WORK TASK: From the entries below, copy exactly the lines from the one that contains "Identify the click" through the one that contains "Birthdays (618, 171)", both included, and only those.

*** Block opens ***

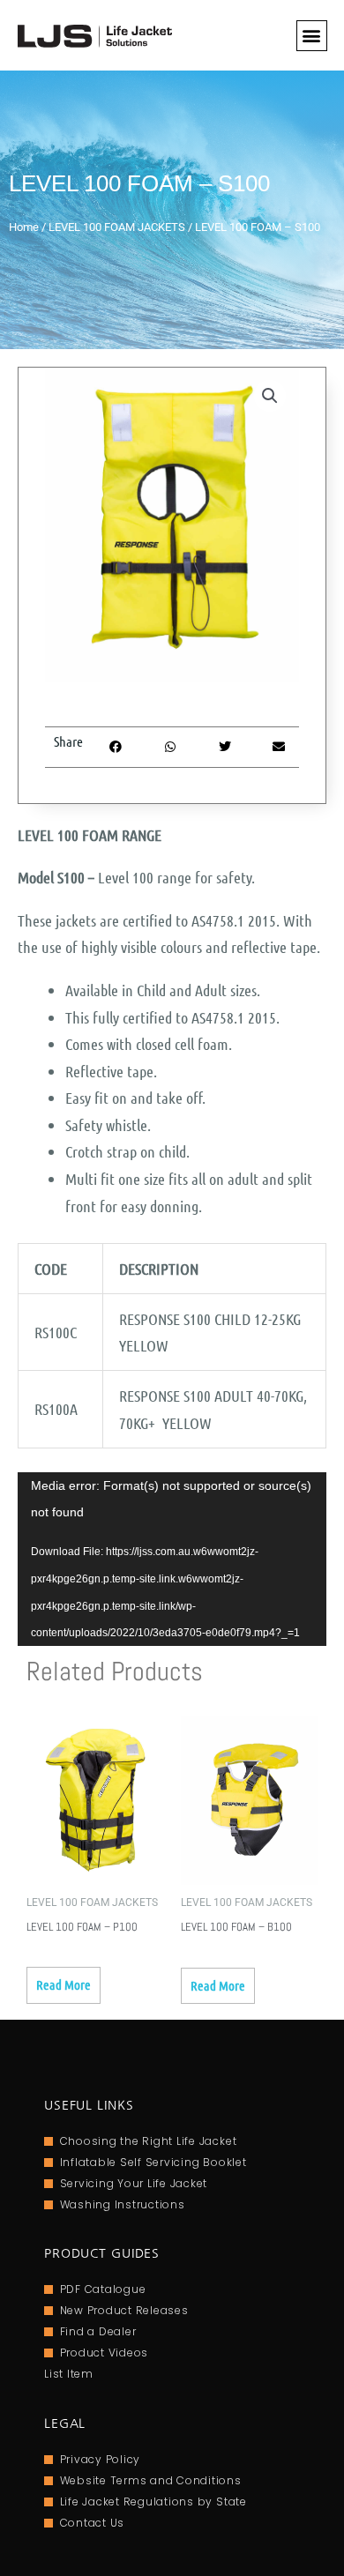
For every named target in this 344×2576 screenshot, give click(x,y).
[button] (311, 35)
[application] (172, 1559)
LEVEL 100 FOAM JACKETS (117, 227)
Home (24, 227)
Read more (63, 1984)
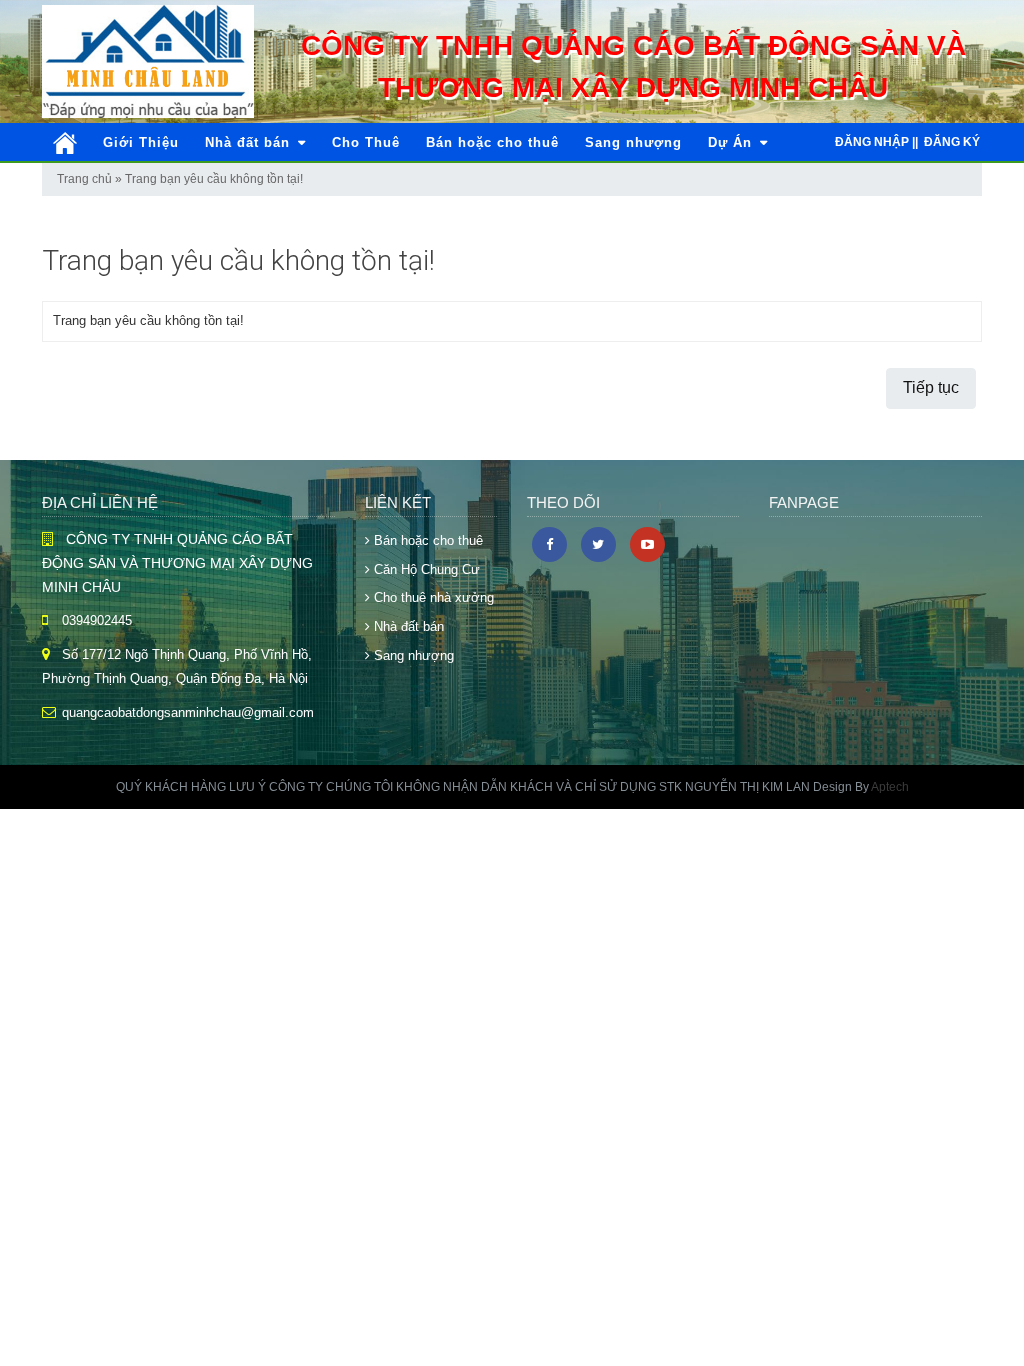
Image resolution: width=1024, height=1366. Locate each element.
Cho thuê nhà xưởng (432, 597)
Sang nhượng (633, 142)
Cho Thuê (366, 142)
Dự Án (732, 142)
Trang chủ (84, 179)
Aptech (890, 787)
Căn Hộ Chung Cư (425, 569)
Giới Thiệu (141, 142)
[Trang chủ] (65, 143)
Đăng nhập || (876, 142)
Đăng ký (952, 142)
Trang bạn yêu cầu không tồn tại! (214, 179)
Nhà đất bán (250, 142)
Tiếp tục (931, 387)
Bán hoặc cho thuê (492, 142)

*** Block closes ***
*** Block opens ***

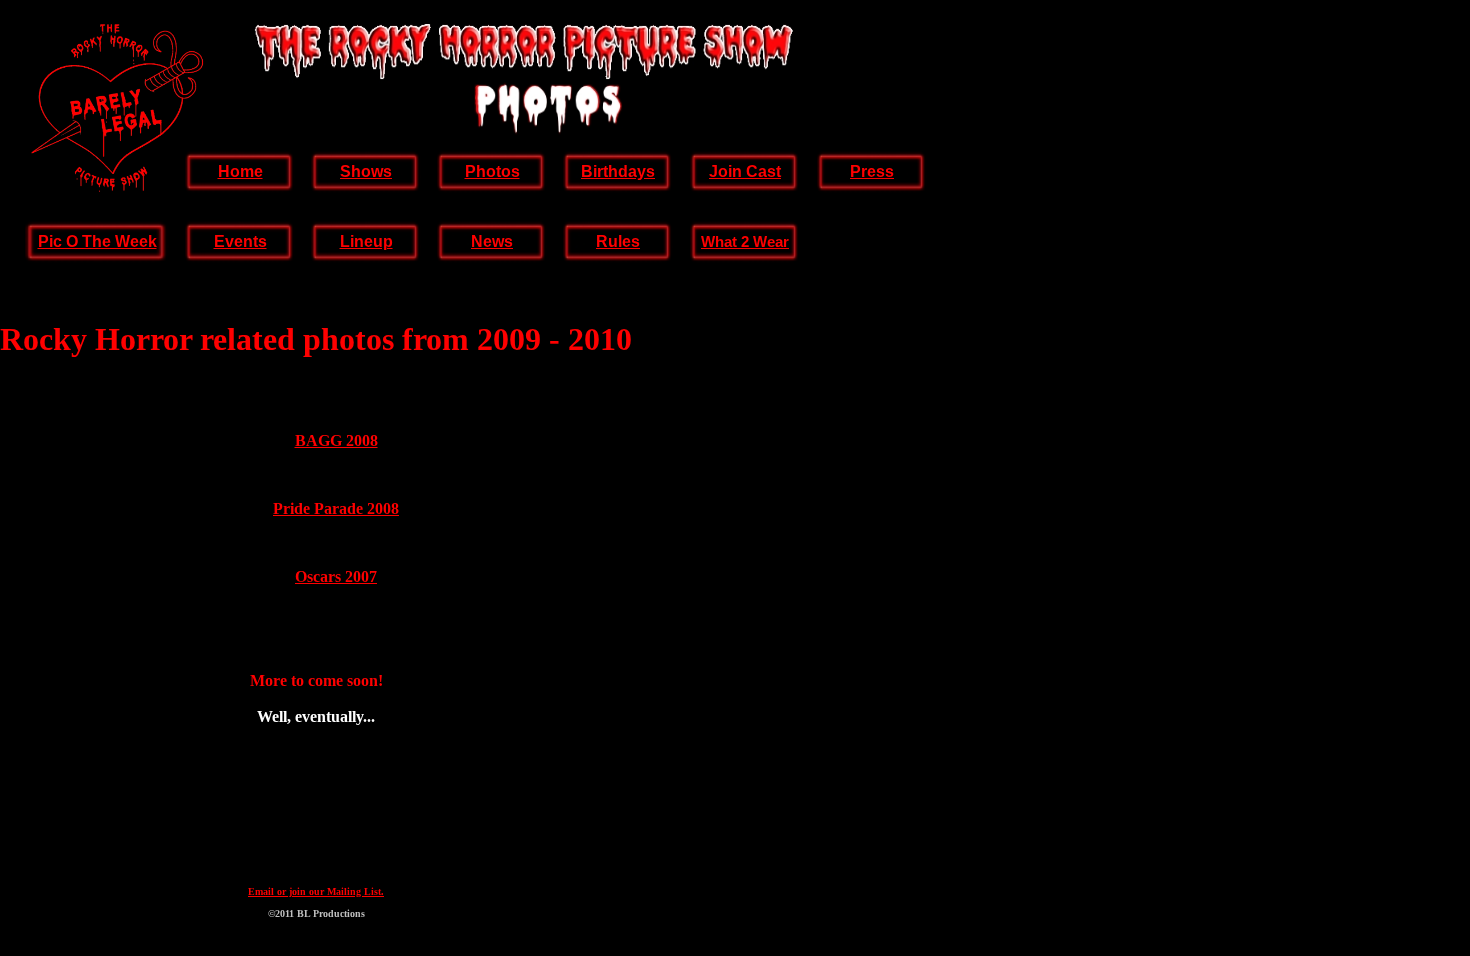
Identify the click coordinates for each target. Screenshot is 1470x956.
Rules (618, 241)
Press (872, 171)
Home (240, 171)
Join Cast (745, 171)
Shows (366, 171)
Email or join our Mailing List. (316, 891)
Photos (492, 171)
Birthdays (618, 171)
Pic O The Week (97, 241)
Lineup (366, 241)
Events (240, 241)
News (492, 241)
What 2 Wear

*** Block closes ***

PROBLEM SOLUTION:
Identify the click coordinates for each target. Screenshot is 1470x956.
Rules (618, 241)
Press (872, 171)
Home (240, 171)
Join Cast (745, 171)
Shows (366, 171)
Email or join our Mailing List. (316, 891)
Photos (492, 171)
Birthdays (618, 171)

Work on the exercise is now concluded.